Detenga el problema del moho en el baño (sin depender únicamente de un ventilador)
La mayoría de las personas piensan que los calentadores de techo sirven solo para crear una atmósfera cálida y agradable cuando uno sale de la ducha. Pero en realidad, estos dispositivos tienen una función mucho más importante: eliminan la humedad en esos lugares donde el moho prefiere esconderse, como las junturas entre los azulejos y las esquinas del techo.
Cómo funcionan realmente
Los calentadores convencionales simplemente calientan el aire. Esto suele causar que el aire húmedo siga circulando por toda la habitación. Nuestras lámparas de infrarrojos, en cambio, emiten radiación de onda corta que penetra directamente a través de la superficie de los azulejos y paredes mojados. De esta manera, se calienta el material en sí, no solo el aire. Cuando esas superficies se calientan, el agua se evapora muchísimo más rápido. Es una forma mucho más eficaz de secar la habitación.

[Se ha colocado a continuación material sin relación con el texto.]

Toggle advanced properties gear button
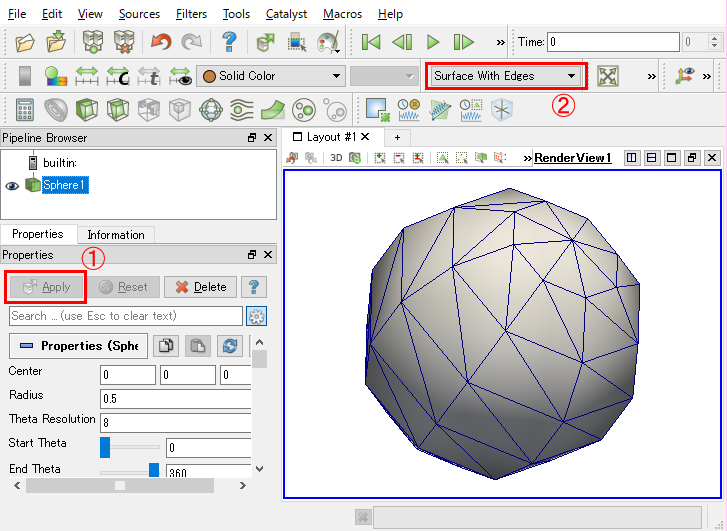Screen dimensions: 727x531 [256, 316]
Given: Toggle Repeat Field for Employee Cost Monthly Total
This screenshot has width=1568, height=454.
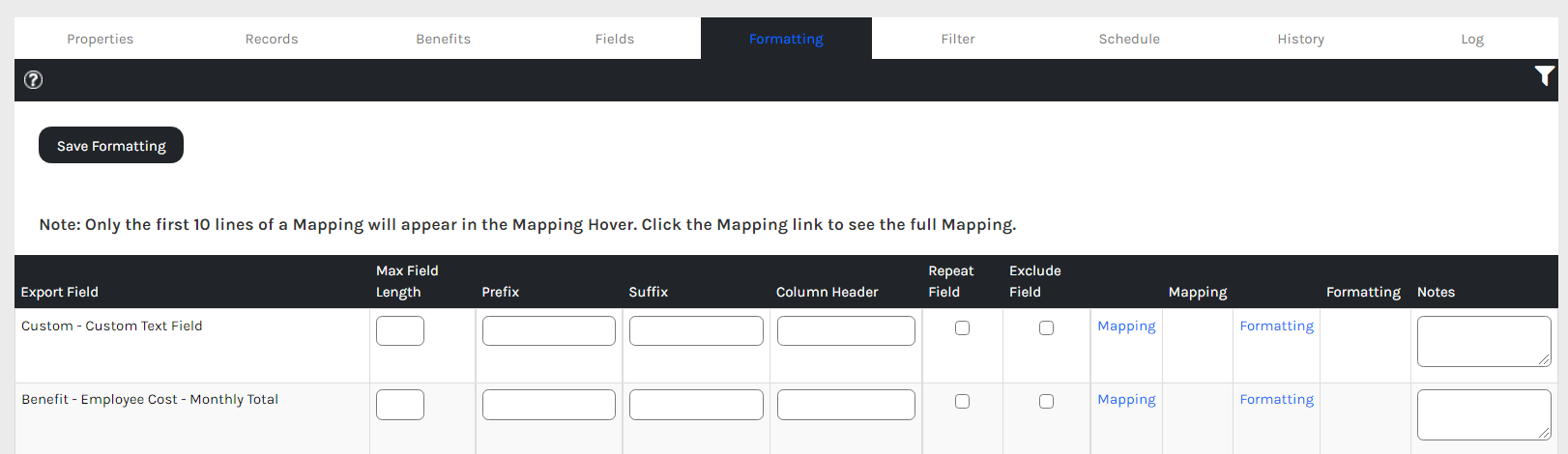Looking at the screenshot, I should (962, 402).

Eliminando el ciclo de desarrollo del moho
El moho necesita una superficie fría y húmeda para poder crecer. Al colocar estos calentadores en el techo, en realidad estamos creando una especie de “escudo térmico”. El calor radiante actúa sobre esos puntos fríos donde normalmente se acumula la condensación. Hemos ajustado el espectro de calor para que no afecte solo a las personas, sino también a las paredes y el suelo. Esto reduce significativamente la carga del ventilador, que probablemente no está funcionando tan bien como uno podría pensar.

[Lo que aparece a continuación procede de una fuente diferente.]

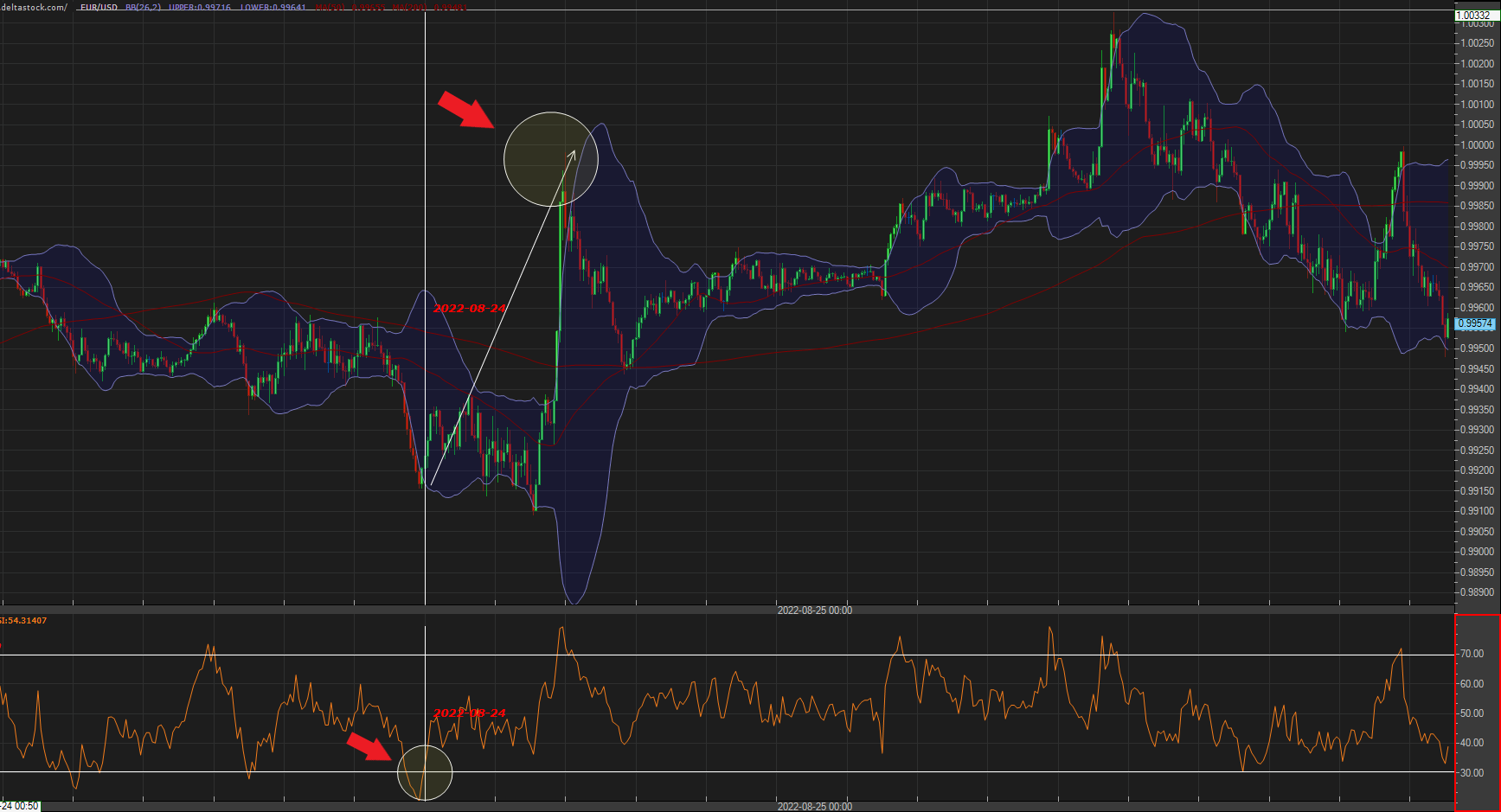The width and height of the screenshot is (1501, 812).
Task: Click the 2022-08-24 date label on the price chart
Action: (x=470, y=309)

Algunas cosas a tener en cuenta
No basta con colgar estas lámparas en cualquier parte del techo. Emiten bastante calor. Si se utilizan materiales inadecuados para el techo, es posible dañar la pintura o deformar algunos accesorios de plástico. Será necesario dejar suficiente espacio entre las lámparas y asegurarse de que cuenten con soportes resistentes al calor, para que el dispositivo mantenga su temperatura adecuada. Además, no hay que dejarlas encendidas las 24 horas del día; eso sería un desperdicio de energía. Lo mejor es conectarlas a un cronómetro o a un sensor de humedad. Un breve período de calor, justo después de tomar la ducha, es suficiente para secar todo y evitar que vuelva a aparecer el moho.